Anyhow, after the Gates kick-off party and a ray tracing interlude with Solomon, Jonathan showed up. He's coyly extracting free plane tickets in exchange for enduring a job interview or two (secretly he thrives on the wheeling and dealing). He wanted to hear what we're up to and Kayvon's running off to Seattle for the weekend and Mike's involved in delicate political wrangling over trade press articles on GPU programming (sucker). Since it's been the topic of the week, I ran through assemble threads, shader threads, and the whole fan-in / fan-out / vertex caching / data sharing situation quickly and then sprung "GPU REYES" on him, too.
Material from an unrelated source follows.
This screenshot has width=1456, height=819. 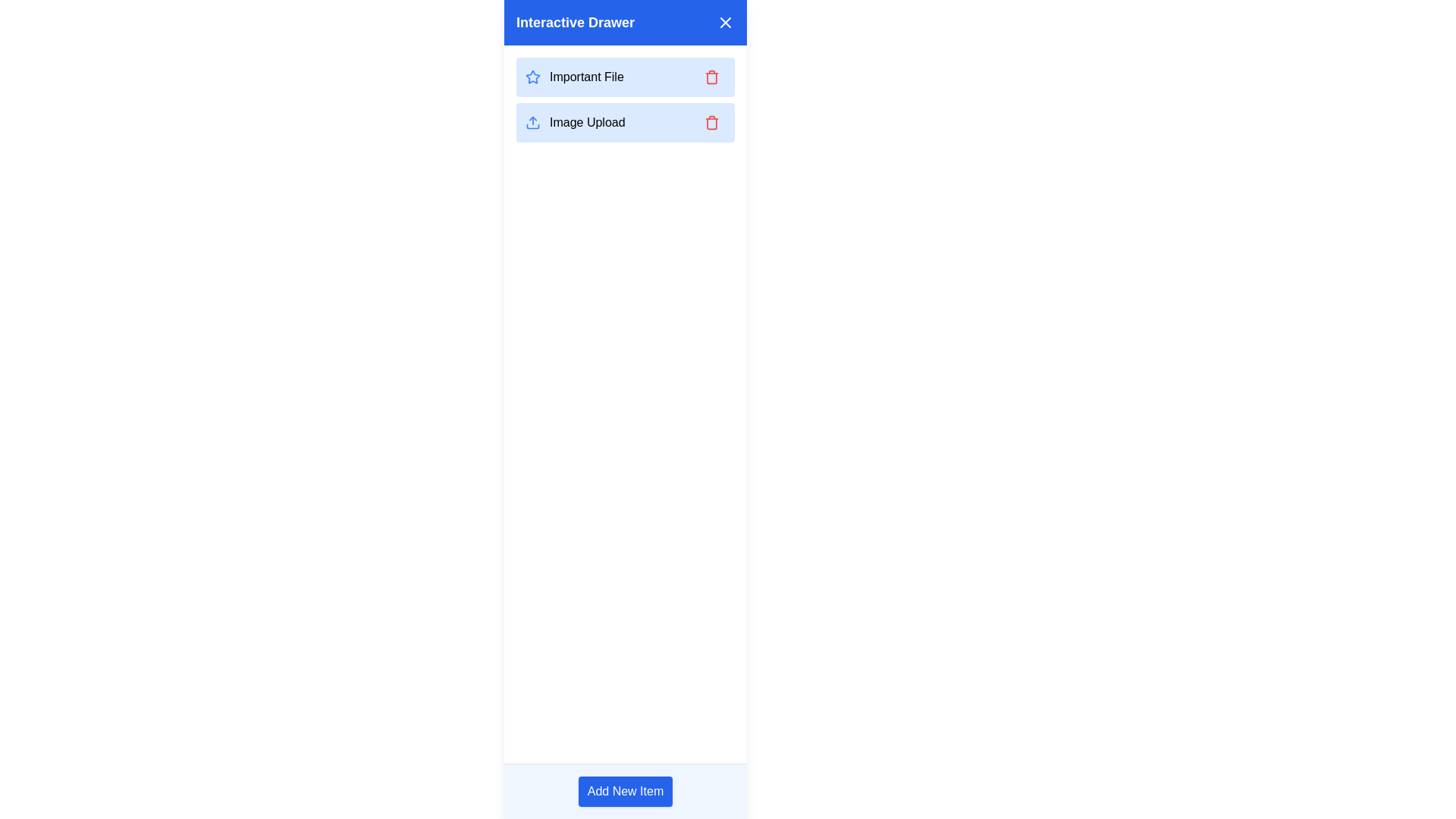 I want to click on the icon located to the left of the text 'Important File' to toggle its state, so click(x=532, y=77). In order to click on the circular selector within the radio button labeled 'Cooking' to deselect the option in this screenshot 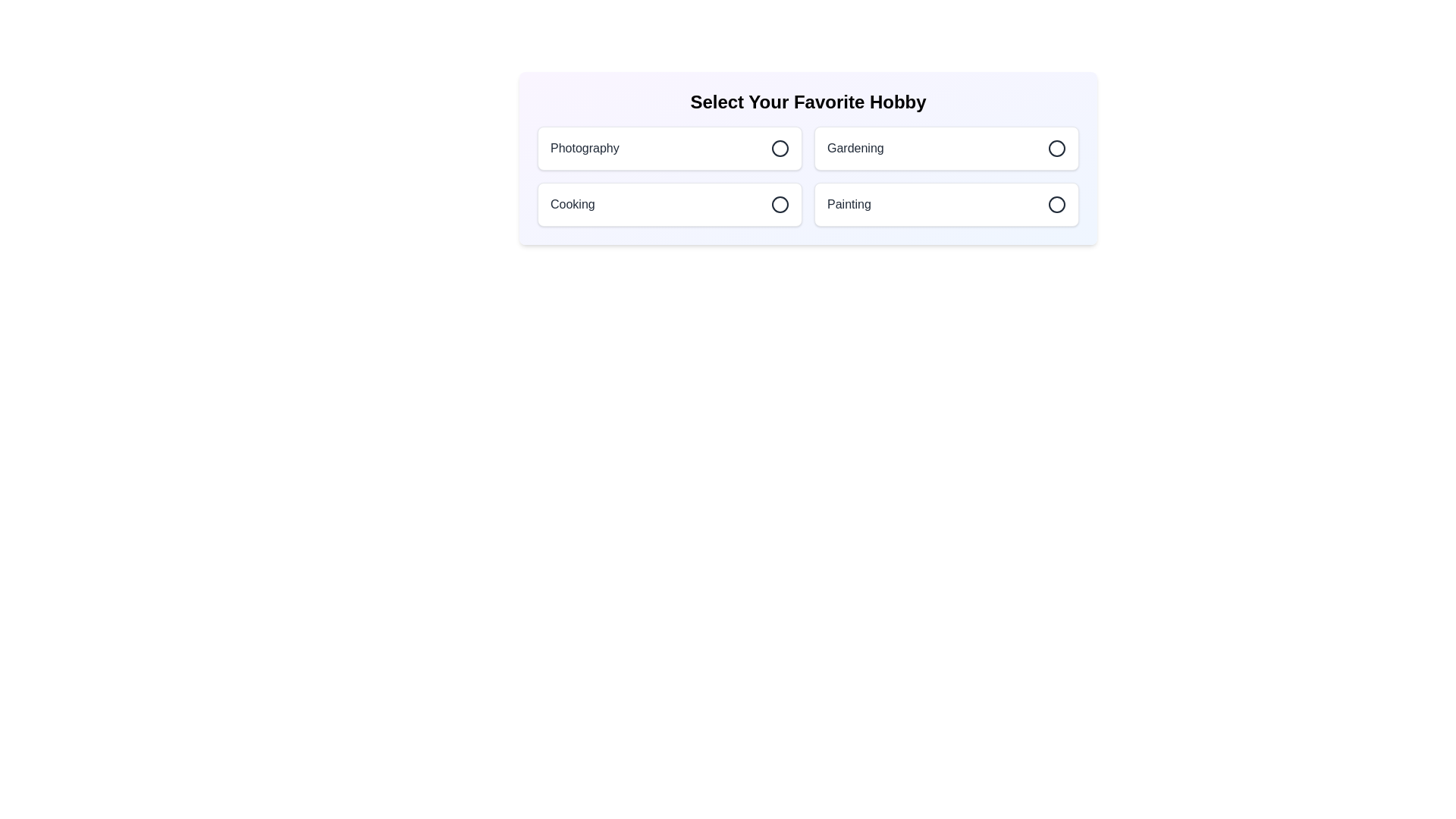, I will do `click(780, 205)`.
We agreed that the two interesting questions are: is there a picture REYES can make that GL cannot (and vice versa, but restricting to photo-like pictures) and in areas where the two are technically equivalent, what idioms / abilities are more naturally associated with REYES vs. GL? At the heart of both is an attempt to understand why, from a technical perspective, people want realtime REYES (because some definitely do), and what it is that they actually want. Clearly there's the fantasy of wanting PRMan renders at GPU rates, but just as clearly that's fantasy. Something we think is open and not fantasy is what implementation of REYES / subset of PRMan is practical for realtime / multicore / "GPU-like" implementation if we successfully produce an architecture that generalizes GPUs enough to accomodate other alternatives.
At least I have a reading committee now. If I'd realized I was going to do it without a specific extended thesis proposal, I'd have submitted the form back in February. Ah well, at least my thinking is more organized now.